Democratic Progressive Party Legislator Fan Yun (范雲) and civic groups on Wednesday called on the Ministry of Education (MOE) to take immediate action to prevent foreign students from being forced to work as cheap labor.
An article published on Monday in The Reporter, a Taipei-based online news outlet, said that 16 Ugandan students enrolled at Chung Chou University of Science and Technology (CCUT) in Changhua County in 2019 worked as factory interns for long hours and low pay.
The students could not refuse to work due to substantial tuition debts, the report said.
The students had been promised scholarships and courses taught in English, but CCUT failed to provide either, it said.

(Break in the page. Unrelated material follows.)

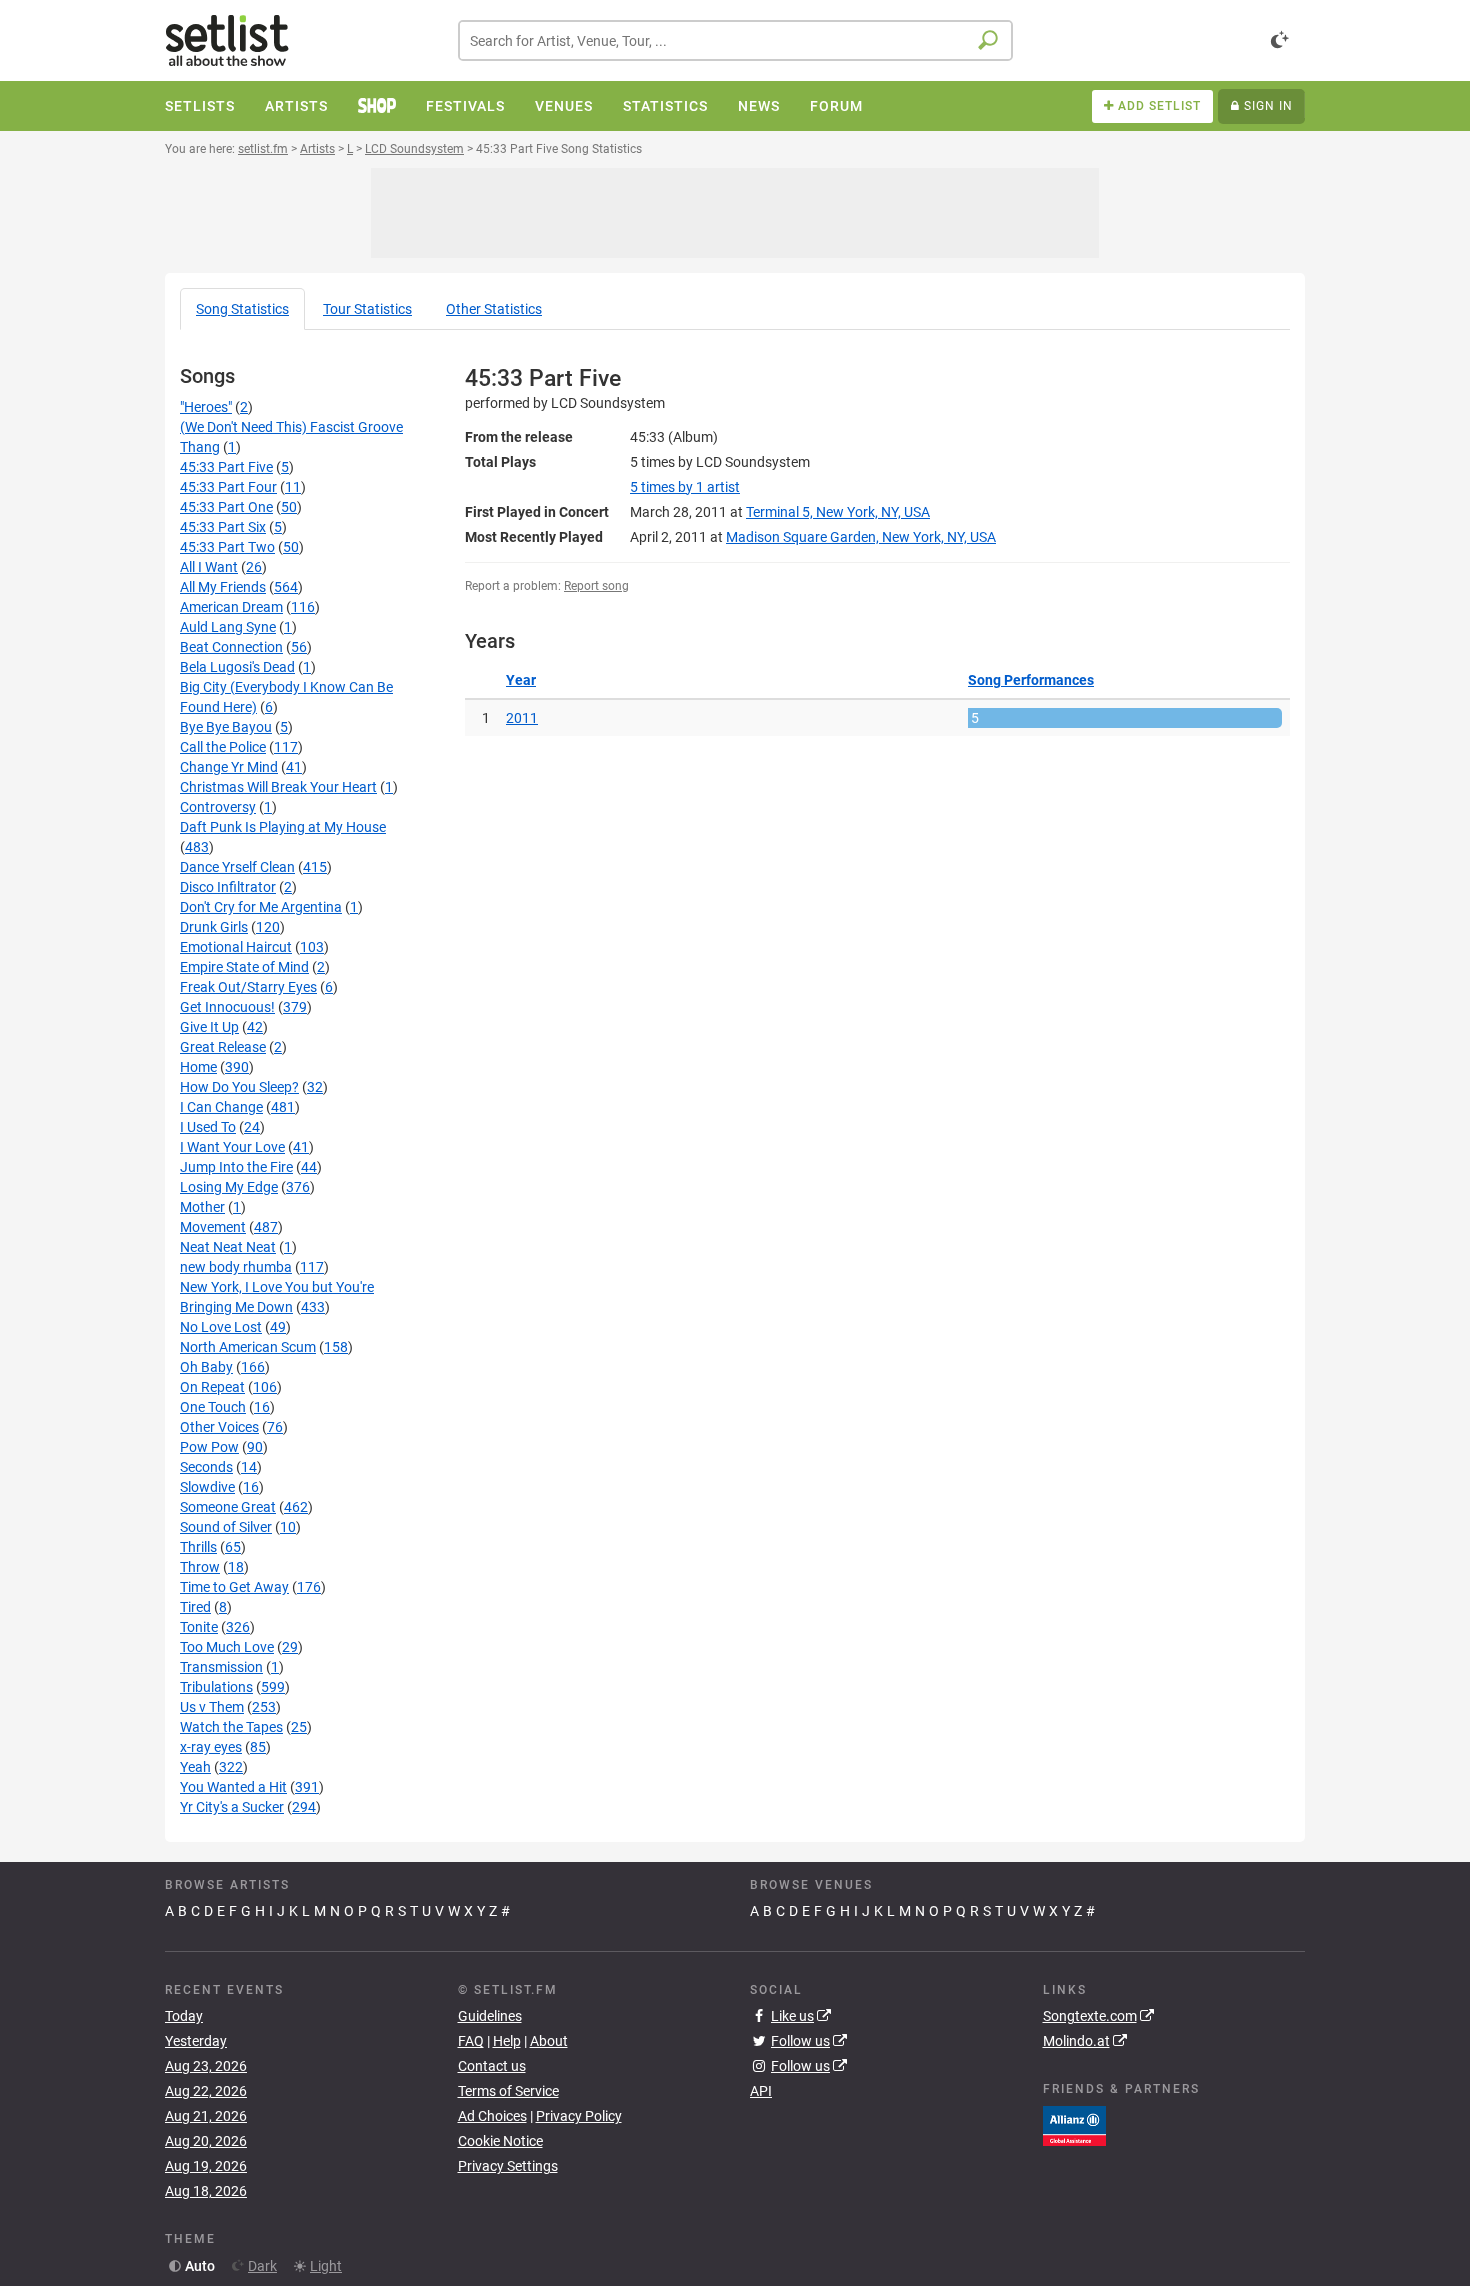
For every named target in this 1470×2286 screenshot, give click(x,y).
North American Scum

Fan told a news conference in Taipei that the students’ experiences were not unique, but that the ministry had done nothing to effectively prevent such exploitation.
Taiwan Association for Human Rights secretary-general Shih Yi-hsiang (施逸翔) said the Ugandans’ case constituted human trafficking because of the forced labor.
Collines Mugisha, one of the Ugandan students, said he used to work more than 10 hours per day until he transferred to Providence University in Taichung last year.
Mugisha, who had hoped to study smart automation, said that he worked as a computer numerical control machine operator, a construction site worker and in logistics during his two years at CCUT.
Fan called on the ministry to launch an investigation, saying that it should offer immediate assistance to the Ugandan students still enrolled at CCUT.
The ministry should evaluate more carefully universities that want to recruit foreign students, and ensure that the schools can provide international students with suitable courses, as well as internship opportunities in line with the students’ area of study, she said.
The ministry said in a statement on Wednesday that a preliminary investigation showed that CCUT had committed “serious violations,” but failed to outline assistance it might provide the students.
In a separate statement, it said that it would report to prosecutors any university or employer suspected of trafficking foreign students or practicing forced labor.
The ministry has forbidden CCUT from recruiting foreign students and would cut the university’s subsidies, the statement said.
On Monday, a CCUT representative said that the university never promised to provide courses taught in English, adding that the school had set up scholarships, but it was possible that the foreign students did not apply for them or their applications were rejected.
The university declined to comment on reports that the Ugandan students were sent to factories to work long hours.